Diferential gene expression in Trophoblast cell cultures - GSE4100
Purpose
The syncytiotrophoblast develops as a result of the fusion of placental villous cytotrophoblast cells. These multinuclear cells are essential for fetal-maternal exchange and production of pregnancy-related hormones. Placental deficiency is considered a major risk factor associated with intrauterine growth restriction and preeclampsia. Better understanding of placental patho-physiology requires knowledge on gene expression regulation involved in trophoblast differentiation. Using the well-established in vitro trophoblast differentiation model, we have performed a microarray analysis on mRNA expression in trophoblast and syncytiotrophoblast cell cultures. Dramatic changes in gene expression patterns were detected during trophoblast differentiation. As many as 3524 novel and known genes are found to be up- or down regulated for more than 2-fold. Real-time PCR analysis of a group of genes confirmed the reliability of the microarray data. Overall, this study provided a global view on the molecular events underlying trophoblast differentiation.
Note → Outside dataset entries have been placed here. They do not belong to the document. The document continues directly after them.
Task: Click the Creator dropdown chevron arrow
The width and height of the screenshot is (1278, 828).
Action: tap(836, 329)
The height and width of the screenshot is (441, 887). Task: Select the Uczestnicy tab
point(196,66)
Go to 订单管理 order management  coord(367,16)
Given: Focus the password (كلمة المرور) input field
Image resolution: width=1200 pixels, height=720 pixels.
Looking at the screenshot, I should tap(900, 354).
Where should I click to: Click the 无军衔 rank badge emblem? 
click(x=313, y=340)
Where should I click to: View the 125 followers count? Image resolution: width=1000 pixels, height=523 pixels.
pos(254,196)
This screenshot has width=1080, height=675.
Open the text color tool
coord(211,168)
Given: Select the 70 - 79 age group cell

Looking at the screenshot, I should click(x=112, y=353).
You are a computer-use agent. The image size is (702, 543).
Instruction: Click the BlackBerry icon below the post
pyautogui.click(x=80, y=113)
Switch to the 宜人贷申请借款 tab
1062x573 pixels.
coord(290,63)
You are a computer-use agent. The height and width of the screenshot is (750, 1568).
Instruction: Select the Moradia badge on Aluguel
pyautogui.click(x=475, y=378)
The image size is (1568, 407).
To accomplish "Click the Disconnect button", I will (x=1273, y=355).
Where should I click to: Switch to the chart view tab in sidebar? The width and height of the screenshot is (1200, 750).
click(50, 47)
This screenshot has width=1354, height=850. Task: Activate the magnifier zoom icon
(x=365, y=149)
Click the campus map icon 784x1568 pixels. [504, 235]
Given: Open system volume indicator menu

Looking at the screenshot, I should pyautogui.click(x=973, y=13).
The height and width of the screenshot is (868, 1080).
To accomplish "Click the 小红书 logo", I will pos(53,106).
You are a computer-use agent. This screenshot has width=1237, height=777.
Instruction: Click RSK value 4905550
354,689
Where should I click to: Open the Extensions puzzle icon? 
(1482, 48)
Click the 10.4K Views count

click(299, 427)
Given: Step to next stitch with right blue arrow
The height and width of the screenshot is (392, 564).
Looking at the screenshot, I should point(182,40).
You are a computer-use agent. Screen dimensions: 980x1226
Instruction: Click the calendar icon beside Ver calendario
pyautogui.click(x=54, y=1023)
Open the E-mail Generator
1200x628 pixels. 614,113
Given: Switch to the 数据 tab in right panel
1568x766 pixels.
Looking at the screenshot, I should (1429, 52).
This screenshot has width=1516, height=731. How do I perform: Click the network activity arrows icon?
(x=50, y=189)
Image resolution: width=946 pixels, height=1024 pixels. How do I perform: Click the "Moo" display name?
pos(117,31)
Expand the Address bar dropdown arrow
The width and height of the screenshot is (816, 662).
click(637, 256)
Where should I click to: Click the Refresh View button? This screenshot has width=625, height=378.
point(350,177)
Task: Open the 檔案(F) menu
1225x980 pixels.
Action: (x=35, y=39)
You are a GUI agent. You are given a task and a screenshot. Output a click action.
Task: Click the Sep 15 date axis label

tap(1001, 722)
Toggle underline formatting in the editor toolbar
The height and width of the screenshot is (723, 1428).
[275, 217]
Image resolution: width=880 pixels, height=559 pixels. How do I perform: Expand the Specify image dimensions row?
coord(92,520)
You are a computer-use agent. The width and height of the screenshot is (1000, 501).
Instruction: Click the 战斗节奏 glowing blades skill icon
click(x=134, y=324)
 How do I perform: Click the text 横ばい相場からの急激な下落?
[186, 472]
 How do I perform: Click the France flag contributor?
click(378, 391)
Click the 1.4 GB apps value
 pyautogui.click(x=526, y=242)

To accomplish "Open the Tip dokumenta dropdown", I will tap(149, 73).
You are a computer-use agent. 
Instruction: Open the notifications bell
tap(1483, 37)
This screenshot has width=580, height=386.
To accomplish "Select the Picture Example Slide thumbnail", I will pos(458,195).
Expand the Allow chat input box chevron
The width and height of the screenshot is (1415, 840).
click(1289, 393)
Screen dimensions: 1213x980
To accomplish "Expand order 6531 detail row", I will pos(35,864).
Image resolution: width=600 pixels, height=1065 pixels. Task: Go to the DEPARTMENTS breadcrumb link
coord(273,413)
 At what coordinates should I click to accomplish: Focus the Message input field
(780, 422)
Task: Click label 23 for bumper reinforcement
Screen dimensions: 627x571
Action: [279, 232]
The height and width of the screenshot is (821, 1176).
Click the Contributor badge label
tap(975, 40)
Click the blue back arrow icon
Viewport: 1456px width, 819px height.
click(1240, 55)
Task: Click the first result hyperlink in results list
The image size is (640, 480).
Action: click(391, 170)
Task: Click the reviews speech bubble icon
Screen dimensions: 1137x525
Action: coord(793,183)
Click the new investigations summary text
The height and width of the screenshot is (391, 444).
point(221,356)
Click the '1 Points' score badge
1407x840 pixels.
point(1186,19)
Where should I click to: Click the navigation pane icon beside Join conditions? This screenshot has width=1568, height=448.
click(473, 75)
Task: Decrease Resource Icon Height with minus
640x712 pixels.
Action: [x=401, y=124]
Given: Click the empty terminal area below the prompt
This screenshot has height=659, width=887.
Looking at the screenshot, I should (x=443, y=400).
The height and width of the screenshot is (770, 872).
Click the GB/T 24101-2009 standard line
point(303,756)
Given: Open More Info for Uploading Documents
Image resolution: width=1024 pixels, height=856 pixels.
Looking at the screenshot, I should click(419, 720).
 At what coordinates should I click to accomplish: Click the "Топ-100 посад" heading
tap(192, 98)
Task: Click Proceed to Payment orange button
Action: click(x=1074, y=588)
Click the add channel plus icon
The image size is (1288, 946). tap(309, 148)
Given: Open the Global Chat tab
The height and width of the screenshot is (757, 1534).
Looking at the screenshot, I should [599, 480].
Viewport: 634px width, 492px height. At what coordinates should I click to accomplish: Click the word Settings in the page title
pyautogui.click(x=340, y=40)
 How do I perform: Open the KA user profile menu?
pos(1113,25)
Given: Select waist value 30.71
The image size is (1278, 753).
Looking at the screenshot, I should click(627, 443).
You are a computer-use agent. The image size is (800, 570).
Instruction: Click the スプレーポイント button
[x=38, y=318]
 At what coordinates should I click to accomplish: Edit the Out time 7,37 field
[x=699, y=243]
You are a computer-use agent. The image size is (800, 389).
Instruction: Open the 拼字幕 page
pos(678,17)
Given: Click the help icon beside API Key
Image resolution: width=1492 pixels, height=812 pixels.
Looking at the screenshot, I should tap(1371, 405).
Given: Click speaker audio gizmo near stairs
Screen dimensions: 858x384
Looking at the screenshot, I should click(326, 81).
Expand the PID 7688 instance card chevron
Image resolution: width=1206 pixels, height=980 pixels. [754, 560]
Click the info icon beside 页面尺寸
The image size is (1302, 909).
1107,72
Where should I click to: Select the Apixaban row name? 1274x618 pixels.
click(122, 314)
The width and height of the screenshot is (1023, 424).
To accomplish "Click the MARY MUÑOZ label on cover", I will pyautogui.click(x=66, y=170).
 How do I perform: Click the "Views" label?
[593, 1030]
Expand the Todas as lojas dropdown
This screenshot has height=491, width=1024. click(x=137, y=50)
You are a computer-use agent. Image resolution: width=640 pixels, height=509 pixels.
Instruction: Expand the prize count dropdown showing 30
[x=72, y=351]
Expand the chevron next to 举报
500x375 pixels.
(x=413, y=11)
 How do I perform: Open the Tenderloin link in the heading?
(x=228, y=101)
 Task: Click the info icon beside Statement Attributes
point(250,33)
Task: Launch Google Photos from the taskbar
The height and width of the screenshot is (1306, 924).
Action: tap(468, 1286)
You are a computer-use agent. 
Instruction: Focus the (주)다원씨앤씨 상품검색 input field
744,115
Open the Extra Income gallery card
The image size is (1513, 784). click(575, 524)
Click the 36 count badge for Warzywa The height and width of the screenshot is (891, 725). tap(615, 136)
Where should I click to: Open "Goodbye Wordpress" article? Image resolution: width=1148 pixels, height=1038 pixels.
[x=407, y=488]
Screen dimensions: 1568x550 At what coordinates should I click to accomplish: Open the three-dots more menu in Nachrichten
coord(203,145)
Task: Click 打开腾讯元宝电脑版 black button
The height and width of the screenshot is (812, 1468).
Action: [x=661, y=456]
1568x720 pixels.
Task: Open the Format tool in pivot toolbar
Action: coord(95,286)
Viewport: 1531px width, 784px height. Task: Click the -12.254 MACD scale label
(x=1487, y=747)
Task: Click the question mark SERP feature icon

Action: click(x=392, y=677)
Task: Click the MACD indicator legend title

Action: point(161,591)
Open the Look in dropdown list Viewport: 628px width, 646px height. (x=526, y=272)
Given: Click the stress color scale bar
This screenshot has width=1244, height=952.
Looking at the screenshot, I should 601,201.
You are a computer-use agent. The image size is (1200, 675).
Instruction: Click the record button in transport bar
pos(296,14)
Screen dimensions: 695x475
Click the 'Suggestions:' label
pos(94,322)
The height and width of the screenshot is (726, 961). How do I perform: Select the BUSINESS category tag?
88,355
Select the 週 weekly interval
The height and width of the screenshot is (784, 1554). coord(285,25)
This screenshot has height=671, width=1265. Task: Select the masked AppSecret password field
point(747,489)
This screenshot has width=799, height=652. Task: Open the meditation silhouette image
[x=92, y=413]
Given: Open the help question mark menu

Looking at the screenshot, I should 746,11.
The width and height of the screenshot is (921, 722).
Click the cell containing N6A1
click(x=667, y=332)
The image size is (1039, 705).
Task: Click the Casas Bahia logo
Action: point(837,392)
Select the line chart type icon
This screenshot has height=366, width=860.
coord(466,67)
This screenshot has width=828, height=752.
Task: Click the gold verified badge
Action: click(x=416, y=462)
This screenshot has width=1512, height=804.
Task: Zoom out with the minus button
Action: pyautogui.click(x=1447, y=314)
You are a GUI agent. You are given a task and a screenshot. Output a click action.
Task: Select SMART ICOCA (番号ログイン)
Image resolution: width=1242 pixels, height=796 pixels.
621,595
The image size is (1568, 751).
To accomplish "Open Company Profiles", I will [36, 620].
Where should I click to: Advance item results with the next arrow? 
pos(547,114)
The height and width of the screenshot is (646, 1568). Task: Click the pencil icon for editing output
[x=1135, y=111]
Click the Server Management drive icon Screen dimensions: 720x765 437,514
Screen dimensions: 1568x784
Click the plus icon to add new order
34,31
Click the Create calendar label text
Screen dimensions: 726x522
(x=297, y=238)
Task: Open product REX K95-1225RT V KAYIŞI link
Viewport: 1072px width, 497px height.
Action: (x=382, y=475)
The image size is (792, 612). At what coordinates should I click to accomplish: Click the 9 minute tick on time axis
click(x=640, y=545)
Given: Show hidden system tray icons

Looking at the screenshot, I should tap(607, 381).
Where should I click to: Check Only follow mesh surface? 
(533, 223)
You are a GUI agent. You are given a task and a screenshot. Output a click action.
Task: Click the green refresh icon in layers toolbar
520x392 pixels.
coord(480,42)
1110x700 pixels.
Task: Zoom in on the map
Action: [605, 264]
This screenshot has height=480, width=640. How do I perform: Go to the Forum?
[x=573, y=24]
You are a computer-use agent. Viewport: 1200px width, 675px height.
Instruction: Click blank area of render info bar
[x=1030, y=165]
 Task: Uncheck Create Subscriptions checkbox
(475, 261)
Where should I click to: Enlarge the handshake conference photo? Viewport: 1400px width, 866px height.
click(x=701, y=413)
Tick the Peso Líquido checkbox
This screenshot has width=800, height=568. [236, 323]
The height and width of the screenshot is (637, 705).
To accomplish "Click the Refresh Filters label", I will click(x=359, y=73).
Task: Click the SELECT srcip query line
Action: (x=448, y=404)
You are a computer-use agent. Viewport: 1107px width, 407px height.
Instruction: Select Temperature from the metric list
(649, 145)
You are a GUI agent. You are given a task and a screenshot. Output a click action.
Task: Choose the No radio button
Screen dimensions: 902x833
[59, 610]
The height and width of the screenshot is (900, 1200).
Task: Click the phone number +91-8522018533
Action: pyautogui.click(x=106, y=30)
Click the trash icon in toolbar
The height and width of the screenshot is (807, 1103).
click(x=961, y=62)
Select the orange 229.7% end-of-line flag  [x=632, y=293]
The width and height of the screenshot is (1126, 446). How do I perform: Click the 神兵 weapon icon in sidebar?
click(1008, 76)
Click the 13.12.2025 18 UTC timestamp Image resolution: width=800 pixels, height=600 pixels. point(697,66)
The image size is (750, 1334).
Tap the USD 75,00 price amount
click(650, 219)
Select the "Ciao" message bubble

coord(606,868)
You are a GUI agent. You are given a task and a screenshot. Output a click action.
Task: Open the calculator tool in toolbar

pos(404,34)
Subsequent characterization on regulation and function of the identified genes may lead to discovery of new pathways important for placental differentiation and function.Keywords: Trophoblast culture cells
Experimental Design
Affymetrix GeneChipTM Human Genome U133 Plus 2.0 microarrays were used for mRNA profiling. RNA samples were subject to Agilent analysis for quality controls. cDNA was prepared from 10 µg of RNA, quantified by spectrometry, and used as a template for the synthesis of biotinylated cRNA using RNA transcript labeling reagent. The quality of the cRNA probe was verified by gel electrophoresis as well as a pilot hybridization using the Test-3 arrays. Hybridization solution containing fragmented cRNA probes and control cRNA was supplemented with herring sperm DNA and bovine serum albumin. The probe solution was heated at 99° C for 5 min followed by incubation at 45° C for 5 min before use. Hybridization was carried out at 45° C for 16 hr with constant rotation at 60 rpm. The arrays were washed and stained with streptavidin-phycoerythrin. The GeneChip 5.0 (Affymetrix) program was used to scan and quantitatively document the hybridization signals. Compilation of candidate gene and calculation of changes were performed on SpotFire and Microsoft Excel programs. To minimize the false-positive conclusion, only genes satisfying the following two criteria were considered candidate regulation targets for further analysis: 1) The gene’s hybridization signal reached an absolute level that was significantly higher than that of the background (P<0.05); 2) The changes is more than 2-fold when compared to control group.